As you’ll know BizTalk Server 2004 has a strong large message story, the engine jumps through hops in order to keep a flat memory model at run-time. If you consider the implications of this on a large interchanges they are quite interesting...
Interchanges are processed using one atomic transaction, meaning that either all of the messages disassembled from the interchange are published to the message box or none of them are. But clearly if the messages disassembled from an interchange were committed to the message box only after the interchange had been entirely disassembled, the engine would reach an out of memory condition for large interchanges. In order to keep the memory model flat the engine breaks the interchange into many sub-batches under the scope of a transaction, the transaction is committed only once the interchange has been entirely disassembled successfully. Because the interchange is sub-divided the memory for each sub-batch may be relinquished in order to keep the memory model flat. This all sounds well and good, how ever, each one of these messages keeps a SQL lock, and SQL does not have a limitless number of locks!!

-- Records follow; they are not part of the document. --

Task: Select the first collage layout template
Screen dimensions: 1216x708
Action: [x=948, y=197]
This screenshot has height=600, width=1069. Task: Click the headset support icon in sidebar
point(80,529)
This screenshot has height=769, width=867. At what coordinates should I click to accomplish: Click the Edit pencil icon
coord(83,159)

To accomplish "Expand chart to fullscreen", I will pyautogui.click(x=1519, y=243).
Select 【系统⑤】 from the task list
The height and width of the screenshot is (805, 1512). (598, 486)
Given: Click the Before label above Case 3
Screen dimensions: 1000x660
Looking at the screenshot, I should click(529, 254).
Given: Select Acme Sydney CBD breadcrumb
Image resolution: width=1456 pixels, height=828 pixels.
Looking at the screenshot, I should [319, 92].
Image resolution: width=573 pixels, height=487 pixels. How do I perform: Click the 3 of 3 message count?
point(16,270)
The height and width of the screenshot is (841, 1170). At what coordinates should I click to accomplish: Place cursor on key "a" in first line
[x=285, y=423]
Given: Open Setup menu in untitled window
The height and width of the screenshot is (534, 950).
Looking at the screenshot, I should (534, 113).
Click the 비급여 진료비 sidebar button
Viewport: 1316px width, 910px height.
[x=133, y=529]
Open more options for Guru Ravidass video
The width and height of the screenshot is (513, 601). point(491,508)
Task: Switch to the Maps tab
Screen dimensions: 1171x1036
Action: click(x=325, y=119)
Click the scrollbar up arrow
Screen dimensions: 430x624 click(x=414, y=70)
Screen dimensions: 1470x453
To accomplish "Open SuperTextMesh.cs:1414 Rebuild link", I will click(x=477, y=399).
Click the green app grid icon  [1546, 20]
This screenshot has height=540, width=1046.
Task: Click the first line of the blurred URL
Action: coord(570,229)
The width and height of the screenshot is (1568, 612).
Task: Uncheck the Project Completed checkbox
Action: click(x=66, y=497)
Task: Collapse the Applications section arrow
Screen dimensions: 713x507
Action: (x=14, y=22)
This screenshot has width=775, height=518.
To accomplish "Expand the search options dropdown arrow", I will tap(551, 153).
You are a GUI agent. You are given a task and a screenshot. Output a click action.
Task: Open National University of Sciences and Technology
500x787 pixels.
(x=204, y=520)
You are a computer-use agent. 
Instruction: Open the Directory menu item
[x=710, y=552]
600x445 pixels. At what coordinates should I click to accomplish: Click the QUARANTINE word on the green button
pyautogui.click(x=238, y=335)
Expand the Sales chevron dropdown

For large interchanges, where large is say 100,000, it’s pretty easy to reach this lock limit when concurrently processing large interchanges. The reason being due to the multi-threaded nature of the engine it is possible to have many interchanges being processed at once. While out of the box the engine restricts the number of active threads per CPU, a context switch will cause another thread to be released and potentially kick off the processing of another large interchange, hence more locks will be taken.
If you’ve not seen it, the performance white paper has a simple equation that can be used to estimate the maximum size of an interchange:
Maximum number of messages per interchange <= 200,000 / (Number of CPUs * BatchSize * MessagingThreadPoolSize)
So, around this, there are a few options that you can employ to reach the out of locks scenario for large interchanges:
- Pre-split the interchange before it hits BizTalk, the size can be determined using the formula above
- Use 64bit SQL, I believe there are more locks
- Write a custom adapter that pre-splits the interchange
- Write an orchestration to split the interchange
The last point to consider is that smaller interchanges allow for more efficient processing so the raw through put will be greatly increased by using smaller interchange sizes, again there is some good data around this in the performance white paper.